Less than a year ago I was in Murree, Pakistan - tiptoeing up and down the steep steps meandering along its hills, posing for pictures with falcons and pure-white horses, sipping tea with the locals, and enjoying the distant view of the K2 Mountain. Today, I can only image how many of the men, women, and children I met there are still alive, and have food, water, and a roof over their heads. I also wonder what Ramadan is like for them now. When I am in class, or at work, and my body is fatigued and begging for food and water, I am able to remain calm and assure my body that when the sun goes down I will surely have food, water, and shelter. It is hard to even nibble my beloved dates knowing that in Pakistan, and in too many parts of the world for that matter, a father, mother, sister, child, or grandchild does not know when the next meal will arrive. Having so little, just the cool mountain air whisping into the rooms of their small home, the servants at my cousin's family's summer home graciously offered us tea and cookies in their finest china. Now, having everything, I am compelled to offer my help and possessions.
But in donating to Pakistan relief funds, and giving the obligatory Zakat for Eids, am I really sacrificing as much as they would and did for me? Buying tea and cookies, thanks to God, is a drop in the bucket for me. But for them the sacrifice is far greater. The people I met in Murree found ways to give charity in even the simplest daily activities.

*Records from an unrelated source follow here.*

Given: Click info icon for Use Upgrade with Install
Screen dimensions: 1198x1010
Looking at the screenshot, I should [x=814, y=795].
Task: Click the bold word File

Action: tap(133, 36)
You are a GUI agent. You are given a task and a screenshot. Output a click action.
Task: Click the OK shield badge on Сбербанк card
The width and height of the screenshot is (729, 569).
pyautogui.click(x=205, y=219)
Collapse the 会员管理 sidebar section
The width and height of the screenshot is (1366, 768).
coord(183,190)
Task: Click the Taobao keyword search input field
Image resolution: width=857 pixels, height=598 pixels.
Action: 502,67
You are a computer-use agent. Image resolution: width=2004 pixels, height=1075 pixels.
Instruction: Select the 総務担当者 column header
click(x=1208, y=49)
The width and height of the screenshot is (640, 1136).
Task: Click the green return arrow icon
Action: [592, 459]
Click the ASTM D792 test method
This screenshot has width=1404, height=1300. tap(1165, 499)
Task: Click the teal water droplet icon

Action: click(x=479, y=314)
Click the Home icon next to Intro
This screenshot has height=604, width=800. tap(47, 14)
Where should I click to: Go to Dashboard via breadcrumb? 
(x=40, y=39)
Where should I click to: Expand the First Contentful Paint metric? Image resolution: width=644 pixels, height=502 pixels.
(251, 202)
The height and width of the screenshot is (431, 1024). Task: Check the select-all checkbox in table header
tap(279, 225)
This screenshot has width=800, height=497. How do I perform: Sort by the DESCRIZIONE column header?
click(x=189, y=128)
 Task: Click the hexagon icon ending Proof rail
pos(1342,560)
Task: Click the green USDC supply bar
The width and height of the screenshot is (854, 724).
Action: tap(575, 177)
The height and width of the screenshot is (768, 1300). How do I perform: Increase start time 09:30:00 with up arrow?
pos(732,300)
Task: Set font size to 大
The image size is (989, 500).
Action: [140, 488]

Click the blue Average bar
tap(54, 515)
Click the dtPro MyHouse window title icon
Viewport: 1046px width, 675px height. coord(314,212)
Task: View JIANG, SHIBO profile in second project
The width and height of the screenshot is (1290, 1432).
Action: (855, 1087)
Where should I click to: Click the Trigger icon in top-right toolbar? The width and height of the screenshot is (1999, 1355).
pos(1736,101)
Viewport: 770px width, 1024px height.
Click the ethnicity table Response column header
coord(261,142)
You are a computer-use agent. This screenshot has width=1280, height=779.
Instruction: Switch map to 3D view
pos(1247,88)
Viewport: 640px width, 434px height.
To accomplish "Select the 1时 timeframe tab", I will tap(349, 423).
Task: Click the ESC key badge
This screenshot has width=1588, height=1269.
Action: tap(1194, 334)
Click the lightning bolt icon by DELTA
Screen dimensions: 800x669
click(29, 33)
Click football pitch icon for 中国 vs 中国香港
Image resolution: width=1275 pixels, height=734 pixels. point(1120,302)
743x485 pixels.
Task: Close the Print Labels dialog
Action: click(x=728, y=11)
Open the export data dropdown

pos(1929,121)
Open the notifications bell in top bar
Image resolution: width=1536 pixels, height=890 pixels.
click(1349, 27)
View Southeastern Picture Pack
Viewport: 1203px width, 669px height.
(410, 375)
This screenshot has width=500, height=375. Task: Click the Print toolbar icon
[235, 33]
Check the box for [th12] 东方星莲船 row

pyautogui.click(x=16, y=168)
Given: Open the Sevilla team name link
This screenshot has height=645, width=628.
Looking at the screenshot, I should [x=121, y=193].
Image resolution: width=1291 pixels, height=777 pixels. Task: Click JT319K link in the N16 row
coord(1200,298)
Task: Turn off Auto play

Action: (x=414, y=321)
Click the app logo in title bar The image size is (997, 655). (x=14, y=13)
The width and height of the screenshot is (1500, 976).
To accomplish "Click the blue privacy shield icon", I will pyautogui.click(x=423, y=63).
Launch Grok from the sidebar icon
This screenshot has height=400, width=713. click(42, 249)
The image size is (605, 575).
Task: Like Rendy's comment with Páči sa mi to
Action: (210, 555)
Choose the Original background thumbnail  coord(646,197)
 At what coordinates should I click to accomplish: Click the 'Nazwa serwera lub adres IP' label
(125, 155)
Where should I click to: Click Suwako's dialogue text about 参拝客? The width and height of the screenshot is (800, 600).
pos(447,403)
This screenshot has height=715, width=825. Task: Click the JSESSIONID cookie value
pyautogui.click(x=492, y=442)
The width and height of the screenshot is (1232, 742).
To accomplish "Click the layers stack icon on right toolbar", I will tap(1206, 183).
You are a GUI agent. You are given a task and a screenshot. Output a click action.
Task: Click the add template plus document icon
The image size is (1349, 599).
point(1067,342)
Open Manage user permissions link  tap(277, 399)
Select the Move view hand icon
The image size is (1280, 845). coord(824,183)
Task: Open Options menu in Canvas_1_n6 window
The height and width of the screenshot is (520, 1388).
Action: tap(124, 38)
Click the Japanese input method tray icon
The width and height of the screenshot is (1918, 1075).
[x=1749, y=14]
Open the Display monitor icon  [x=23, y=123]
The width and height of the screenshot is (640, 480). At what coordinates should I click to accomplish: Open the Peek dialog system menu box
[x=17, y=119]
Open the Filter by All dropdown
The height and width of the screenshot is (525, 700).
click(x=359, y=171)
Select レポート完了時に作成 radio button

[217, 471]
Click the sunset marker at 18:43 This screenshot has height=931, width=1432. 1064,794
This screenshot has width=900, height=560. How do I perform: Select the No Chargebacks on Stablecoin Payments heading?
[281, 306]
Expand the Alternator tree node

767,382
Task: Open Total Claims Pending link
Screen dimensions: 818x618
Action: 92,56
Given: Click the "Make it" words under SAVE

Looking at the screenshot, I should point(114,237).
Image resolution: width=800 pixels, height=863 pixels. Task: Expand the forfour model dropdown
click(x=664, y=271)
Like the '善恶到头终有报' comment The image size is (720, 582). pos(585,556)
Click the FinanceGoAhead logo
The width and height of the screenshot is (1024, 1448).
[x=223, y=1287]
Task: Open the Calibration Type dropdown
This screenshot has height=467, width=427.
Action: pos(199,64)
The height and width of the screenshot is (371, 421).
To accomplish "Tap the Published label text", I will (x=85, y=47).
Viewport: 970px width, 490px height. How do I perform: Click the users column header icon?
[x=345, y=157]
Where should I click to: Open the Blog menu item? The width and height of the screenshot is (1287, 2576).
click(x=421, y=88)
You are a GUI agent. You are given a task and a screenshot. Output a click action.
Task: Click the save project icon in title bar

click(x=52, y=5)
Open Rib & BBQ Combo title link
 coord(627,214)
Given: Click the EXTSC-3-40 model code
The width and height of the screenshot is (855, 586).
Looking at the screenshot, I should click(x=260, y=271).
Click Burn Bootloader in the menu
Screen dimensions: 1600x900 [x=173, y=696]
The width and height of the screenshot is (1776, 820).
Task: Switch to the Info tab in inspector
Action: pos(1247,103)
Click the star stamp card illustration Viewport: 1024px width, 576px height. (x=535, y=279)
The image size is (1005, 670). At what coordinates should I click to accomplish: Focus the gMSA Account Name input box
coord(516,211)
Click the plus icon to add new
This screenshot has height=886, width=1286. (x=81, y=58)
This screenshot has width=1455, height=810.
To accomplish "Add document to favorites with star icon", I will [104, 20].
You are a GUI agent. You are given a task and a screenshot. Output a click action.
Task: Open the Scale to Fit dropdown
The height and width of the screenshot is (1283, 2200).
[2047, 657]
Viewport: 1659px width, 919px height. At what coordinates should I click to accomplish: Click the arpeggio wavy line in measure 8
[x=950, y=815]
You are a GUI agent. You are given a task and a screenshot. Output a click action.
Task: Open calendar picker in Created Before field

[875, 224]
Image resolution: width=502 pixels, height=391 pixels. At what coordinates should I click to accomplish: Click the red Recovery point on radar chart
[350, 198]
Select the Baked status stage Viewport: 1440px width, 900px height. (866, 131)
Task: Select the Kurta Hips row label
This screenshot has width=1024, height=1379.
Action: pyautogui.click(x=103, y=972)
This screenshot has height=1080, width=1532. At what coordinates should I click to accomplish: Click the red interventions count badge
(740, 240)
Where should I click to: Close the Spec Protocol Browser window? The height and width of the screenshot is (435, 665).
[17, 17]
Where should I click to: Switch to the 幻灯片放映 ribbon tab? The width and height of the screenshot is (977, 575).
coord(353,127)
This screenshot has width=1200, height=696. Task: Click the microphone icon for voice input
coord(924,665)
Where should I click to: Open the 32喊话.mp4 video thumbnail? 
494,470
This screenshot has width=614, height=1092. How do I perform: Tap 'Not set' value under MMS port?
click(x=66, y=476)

As I speed north, south, east, and west along Manhattan's sidewalks, I urge myself to slow down when I see a homeless person asking for money. Better yet, I try to always keep some spare change in my jeans pocket so that the time from the thought of giving money, to the moment when the cold metal or thin bills land in an old coffee cup, is as short as possible. In each second that passes as I struggle to dig change out of my closet of a purse, heart racing from rushing to get to class or work on time, Satan is feverishly pumping laziness and apathy into my mind so that I will abandon my search and pass by the person without a second thought. Even worse is when Satan tries to keep me from even stopping with excuses that the person has nice shoes on, smells like alcohol, doesn't look all that skinny, etc. I am not ashamed to reveal these thoughts. God allows man to exist on earth, knowing that Satan is always one step behind trying to trip us and make us lose our footing. But what I would be ashamed of is if I listened to those whispers and agreed with them. Moreover, if I allow my mind to remember them even with Satan is not around. With Satan locked away during Ramadan, it is the best time to look at myself and weed out all the evil thoughts that my mind has not yet shed. I want to clear out my soul and mind as thoroughly as I can by the end of Ramadan.
Learning to recognize frivolities, and realizing how little they weigh on the scale of necessities, is truly one of the main purposes of Ramadan. Yet I can't forget that there is a flip side to this lesson. Life goes on without such luxuries, but God has given me these luxuries for a reason, and there is nothing to be ashamed about for having them if I just enjoy them responsibly. I interpret the Qur'anic verses "Say I seek refuge with the Lord of the Dawn; From the mischief of created things." (113: 1-2) as a warning that the physical creations on this earth are blessings that must be handled carefully. When handled correctly, they can bring us closer to God. For example when I relax under the mustard, rouge, and tangerine shade of a fall tree, I thank God for creating such beauty. This beauty is not only a pleasure to live in, but is also a reminder of God's infinite power. We could not have imagined such beauty if God had not first created it. And this beauty, as extraordinary as it may seem, is nothing compared to the beauty of Heaven. In nature's beauty, I can see God. He is the chlorophyll draining away from the leaves, the bark, the roots, everything. But by focusing too much time, too many efforts in some of life's creations, I may actually be distracting myself from remembering God. With each creation, good or bad, there is the possibility to remember or forget God.
Charity follows these same principles. Although Ramadan is one of the most important times to give Zakat, or charity, I try to maintain the giving spirit throughout the entire year, regardless of how thin or fat my wallet is. With each extra bill God puts in my wallet is the chance to either be thankful for the bill and ask God how best to use it - giving it to charity, using it for myself, or using it for something that helps others, not just me - or the chance to think how much I need this bill and don't want to part with it. Ramadan highlights this tricky balance of how much to spend for my own needs, and how much for others. After all, what I "need," other than the basics of food water, health, shelter, cleanliness, etc., is subjective.